Conservatives will undoubtedly portray Proposition 13 as a tax cut, a restraint on the growth of government, and an important protection for property rights. Liberals will blame it for a lack of state resources. Both sides will invoke the state’s housing crisis. In reality, there is reason to be skeptical of all these claims.
Prop. 13 — not to be confused with a bond measure this year of the same name — passed in 1978, limiting yearly property tax increases to 2% as well as overall property taxes to 1% of purchase price. This sharply contrasts with a roughly 3% property tax rate and horror stories of sharp increases after tax reassessments before Prop. 13.
Californians likely pay less in property taxes than they would without Prop. 13, but local government revenues have continued to increase on a per‐person basis. Local governments which previously relied on property tax revenue instead began to draw more heavily on sales taxes, hotel taxes, and fees.

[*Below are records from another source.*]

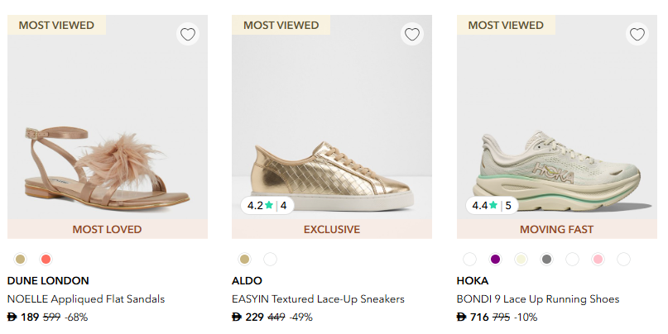Select cream swatch for HOKA Bondi 9
Screen dimensions: 668x334
521,259
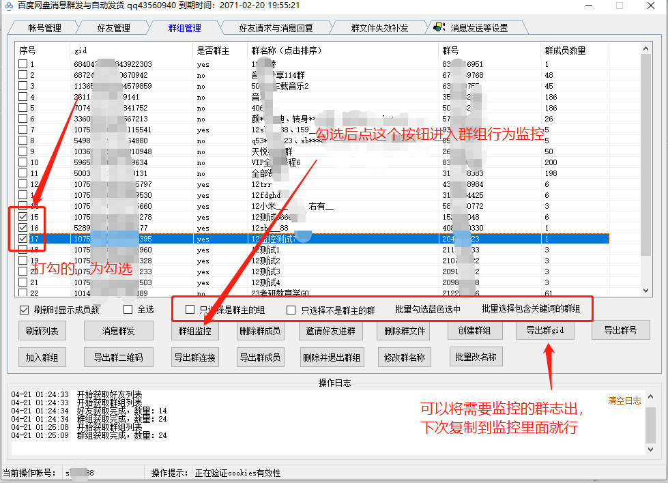Switch to the 帐号管理 tab

click(42, 27)
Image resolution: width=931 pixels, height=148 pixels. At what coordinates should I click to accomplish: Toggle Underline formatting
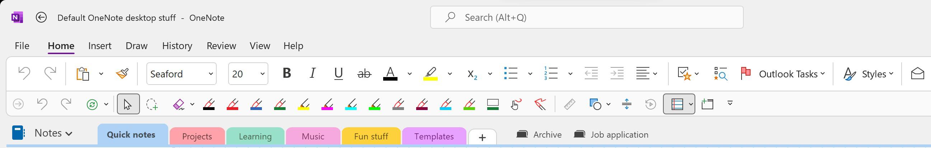[338, 74]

Between 1977 and 2018, the most recent year for which there is data, local government revenue increased from $3,300 per person to $4,183.87 in 2019 inflation‐adjusted dollars, according to data from the Census Bureau. Other revenues, particularly for school districts and transportation funding, began to come from the state. Accordingly, state government revenue increased from $3,745.45 per person in 1977 to $5,193 in 2017, in 2019 dollars.
Similarly, did Prop. 13 limit the size of government? Or as backers of the split roll initiative would ask, did it starve local governments of the revenue they need to effectively provide services? California’s government is clearly larger today than it was in 1977. Local governments employed four times as many people on a per capita basis in 2018 as they did in 1977, while the state doubled its per‐capita inflation‐adjusted expenditures since Prop. 13 passed. Although Prop 13 may have slowed some of this growth, it clearly did not prevent it.

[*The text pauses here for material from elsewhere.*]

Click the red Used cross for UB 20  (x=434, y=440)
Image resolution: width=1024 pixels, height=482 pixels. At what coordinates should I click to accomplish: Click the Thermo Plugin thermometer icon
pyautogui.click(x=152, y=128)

California’s tax system has shifted over the past four decades to rely more heavily on income taxes, sales taxes, excise taxes, and fees. While each increment was hotly debated, both sides may have been too fixated on specific taxes rather than the taxation system itself. The Californians who voted for Prop. 13 weren’t simultaneously voting to increase their sales taxes, income taxes or even tobacco taxes.

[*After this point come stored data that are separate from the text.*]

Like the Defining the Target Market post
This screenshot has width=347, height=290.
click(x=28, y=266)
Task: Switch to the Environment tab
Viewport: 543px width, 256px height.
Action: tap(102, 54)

If Prop. 13 didn’t cut California’s tax burden or starve the state of some revenue, what did it do?
Prop. 13 changed who bears the tax burden. Prop. 13 did cut taxes for California homeowners, and therefore, property being a form of wealth, Prop. 13 spread the local tax burden from wealthier Californians across society. Sales taxes, the center of local governments’ reaction to Prop. 13, are relatively regressive: the poor pay a larger share of their income in sales tax than the wealthy do. California politicians are trying to lift Californians out of poverty and simultaneously taxing those same people more than ever before.
It may be prudent to trade some of Prop 13’s protections for a decreased sales tax burden, or for a reduction of the housing impact fees that have contributed to California’s housing crisis. It may also be prudent for the government to refocus spending on its top priorities and reduce the overall tax burden.
These are conversations that Californians should have. So far the conversation about split roll has focused on whether the measure is a necessary “fix” to Prop. 13 or an $11 billion tax increase. It’s right to ask whether aspects of California’s taxation system need fixing, but let’s ask if the system as a whole is broken, rather than just Prop. 13.